▸ **Task**
Repeat the part of the rows that opens with the line containing "Where should I click to: Open" and closes with the line containing "The image size", word for word. Leave the pictures out of your answer.

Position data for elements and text
────────────────
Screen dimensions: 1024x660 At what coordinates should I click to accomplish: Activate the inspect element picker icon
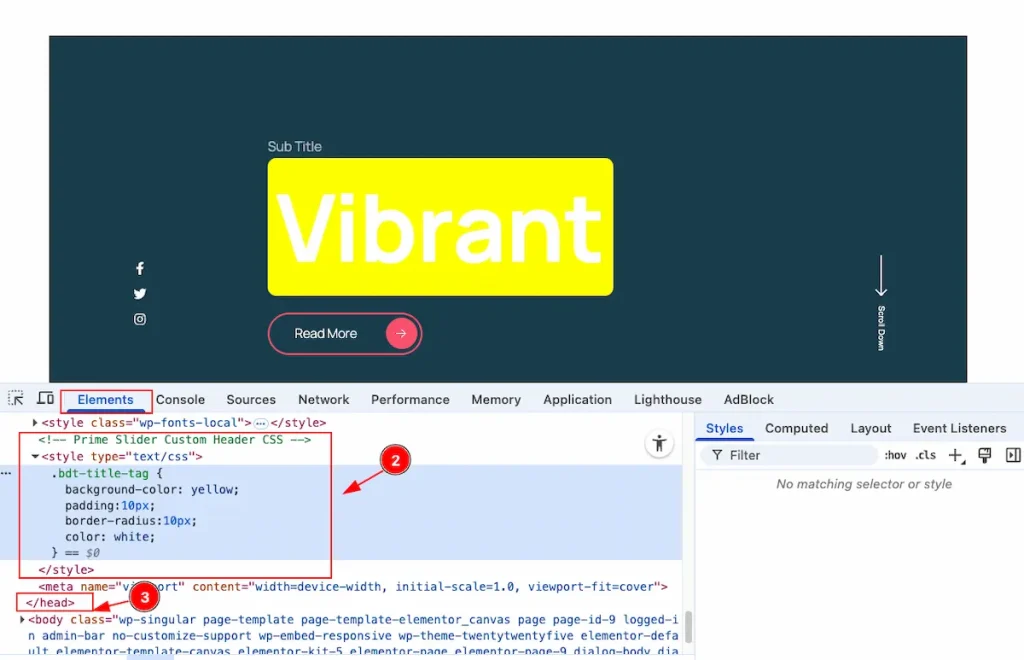tap(16, 399)
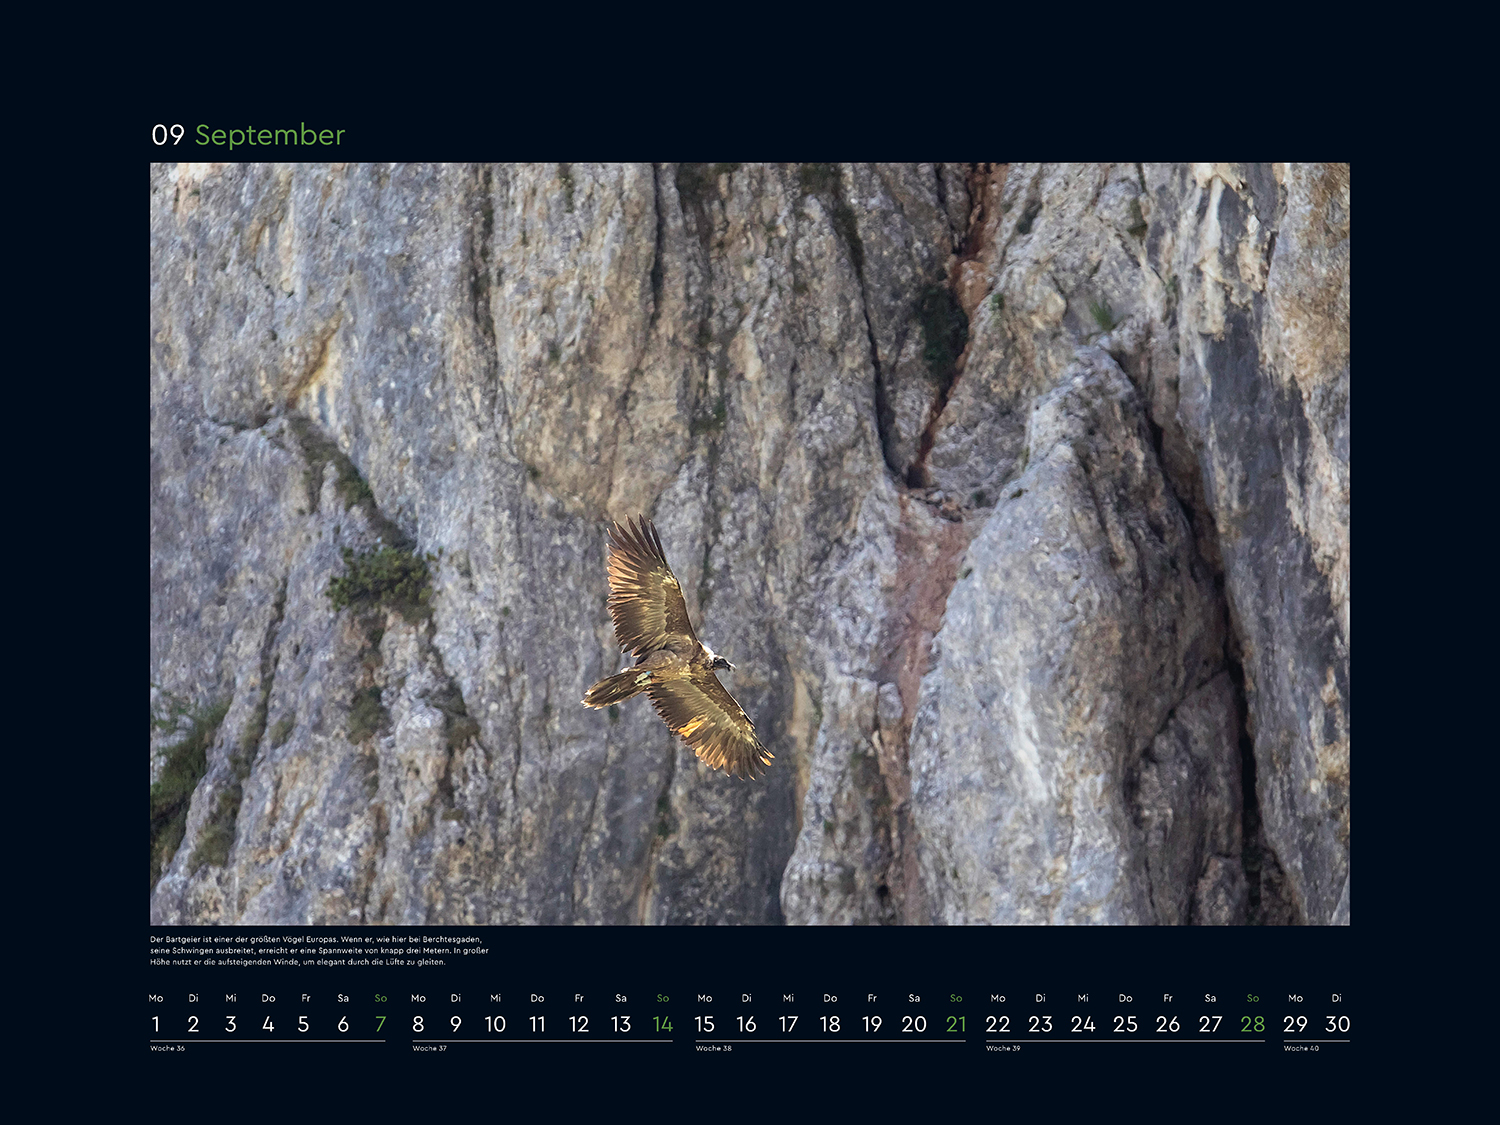Click the month number 09

(168, 135)
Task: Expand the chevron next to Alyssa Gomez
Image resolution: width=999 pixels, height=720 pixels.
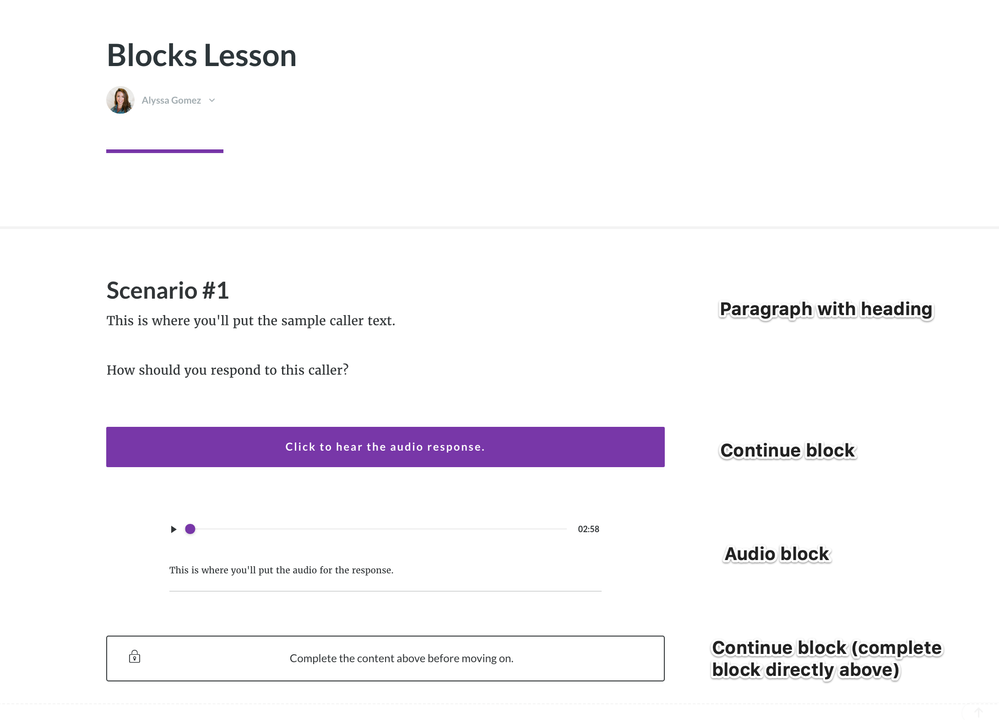Action: (212, 100)
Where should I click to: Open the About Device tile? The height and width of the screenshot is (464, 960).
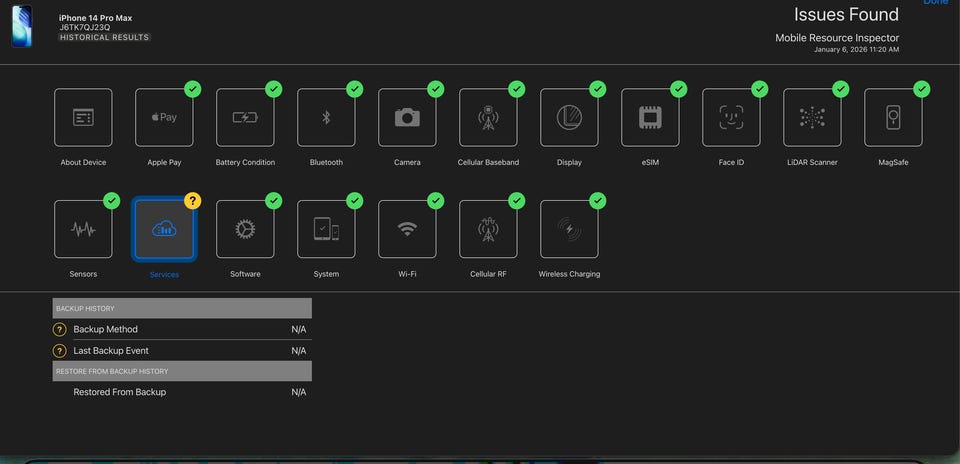[83, 118]
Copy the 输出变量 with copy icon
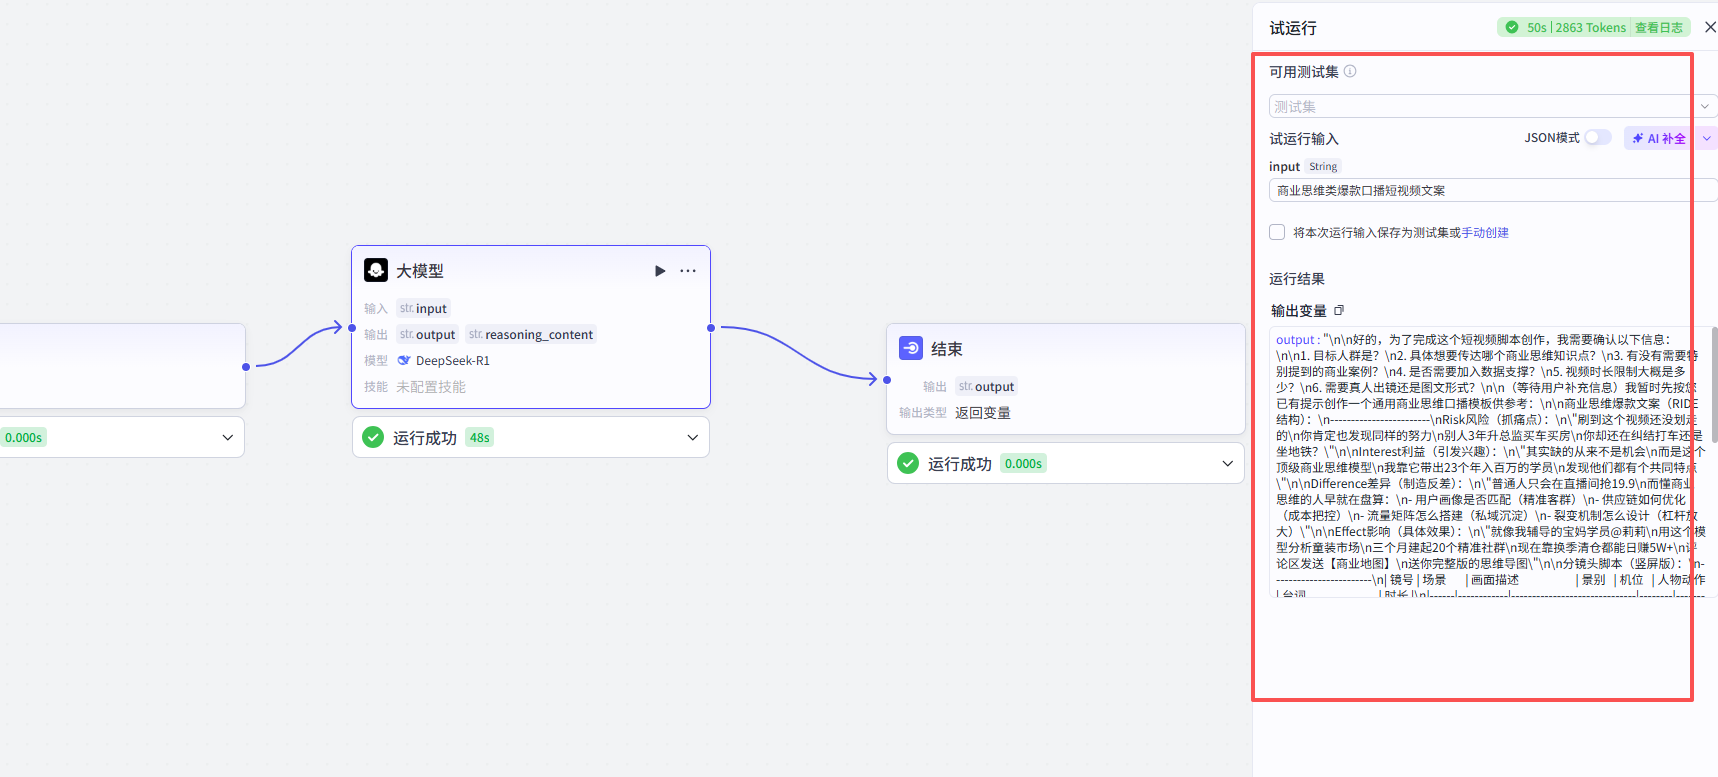The image size is (1718, 777). (x=1339, y=310)
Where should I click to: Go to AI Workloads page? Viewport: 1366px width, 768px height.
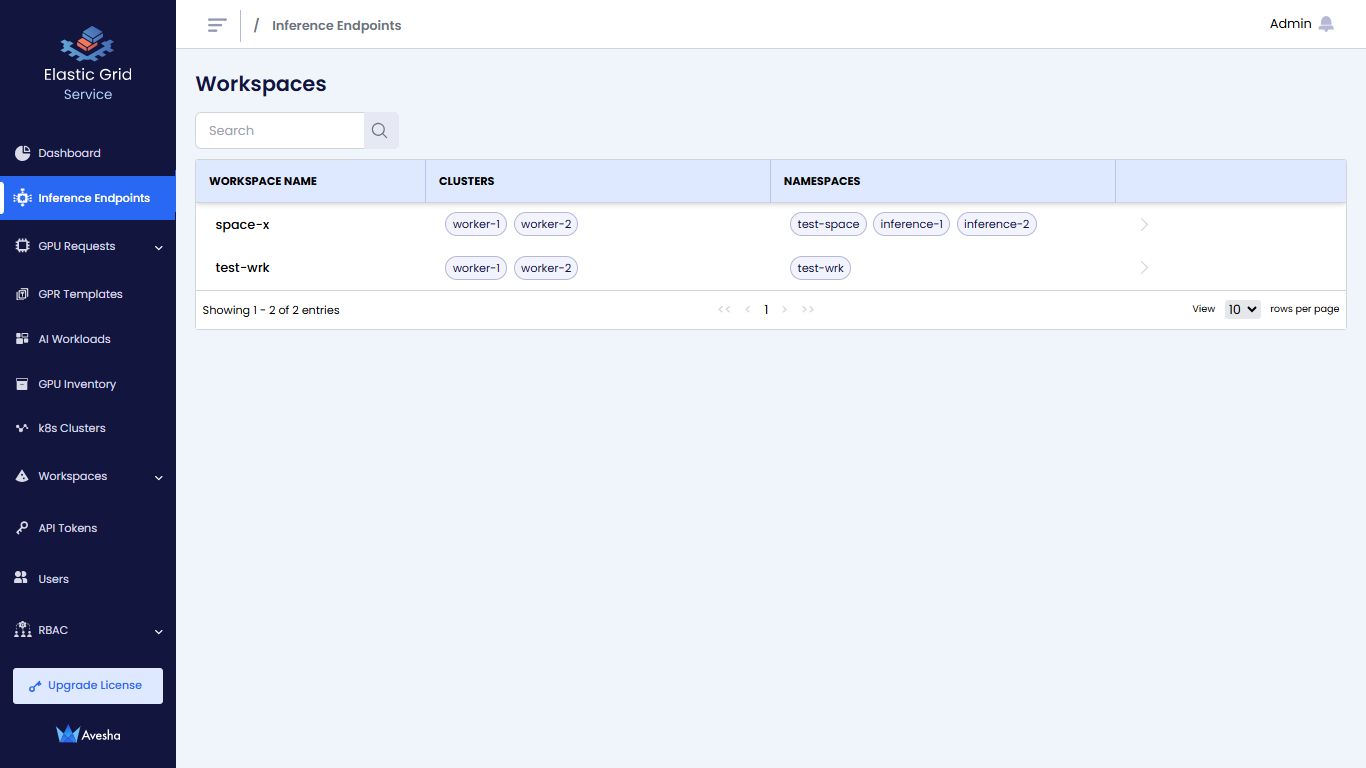click(x=74, y=339)
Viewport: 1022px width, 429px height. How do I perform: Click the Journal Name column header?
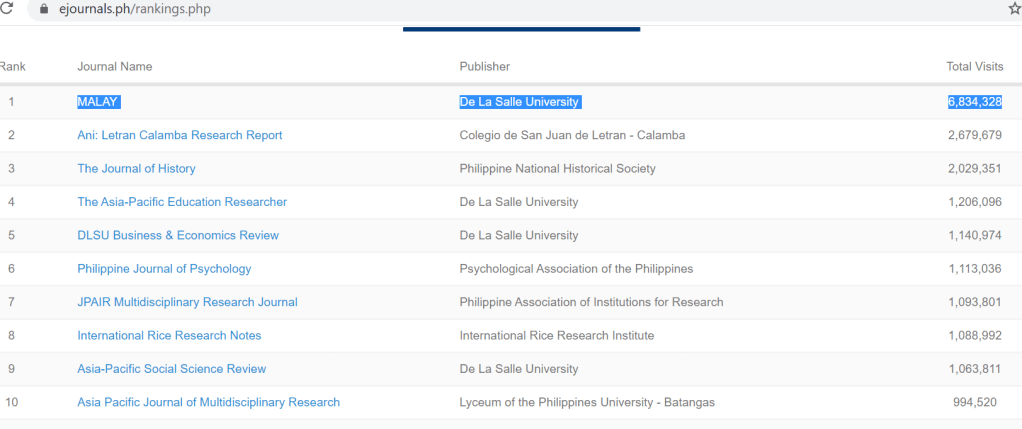114,66
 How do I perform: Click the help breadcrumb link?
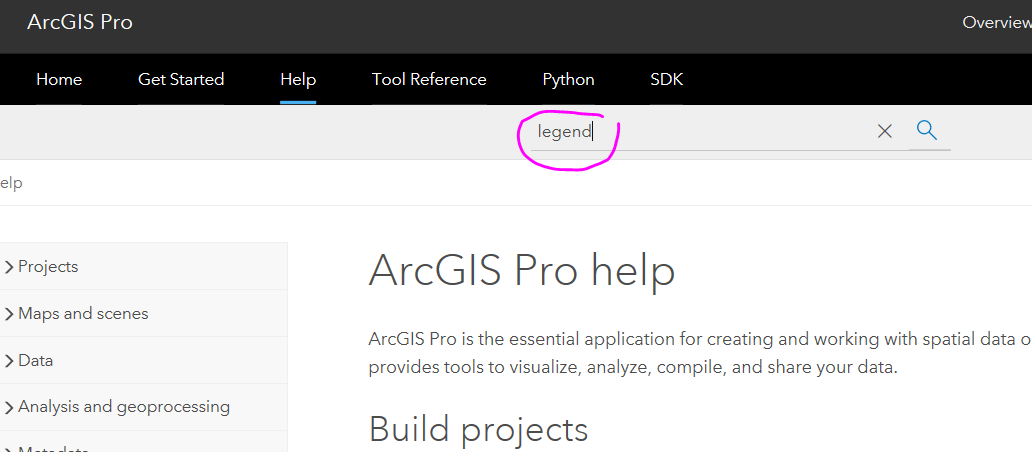11,183
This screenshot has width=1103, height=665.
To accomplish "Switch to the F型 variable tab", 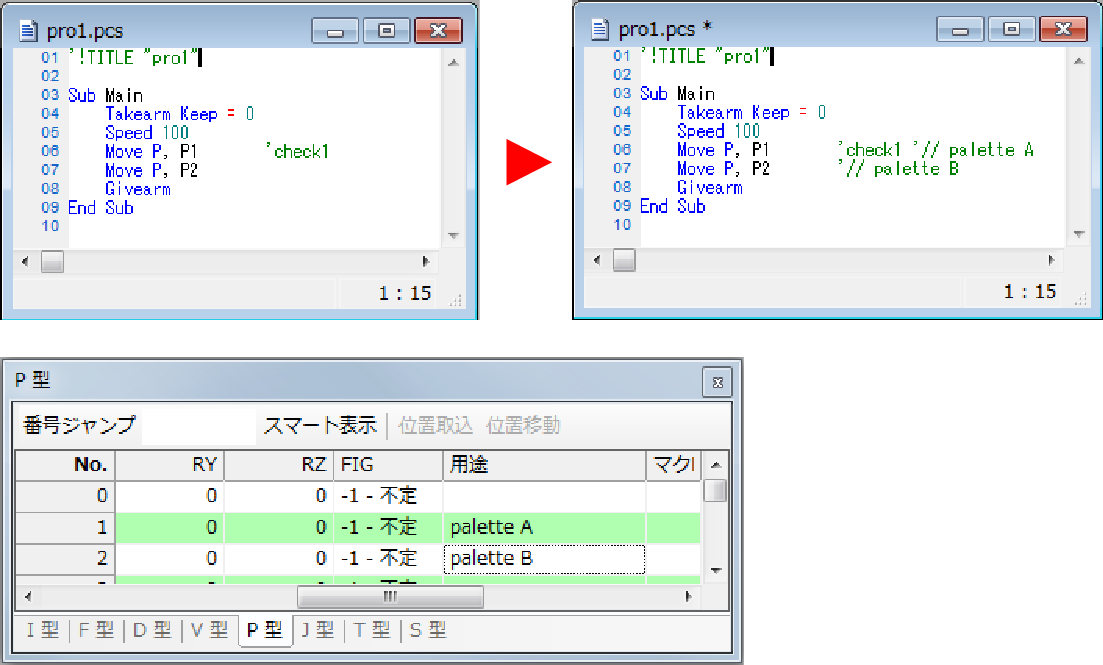I will click(x=97, y=630).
────────────────
▸ **Solution**
Where should I click to: Open the About Device tile? The height and width of the screenshot is (464, 960).
[83, 118]
Copy the 输出变量 with copy icon
The image size is (1718, 777). (x=1339, y=310)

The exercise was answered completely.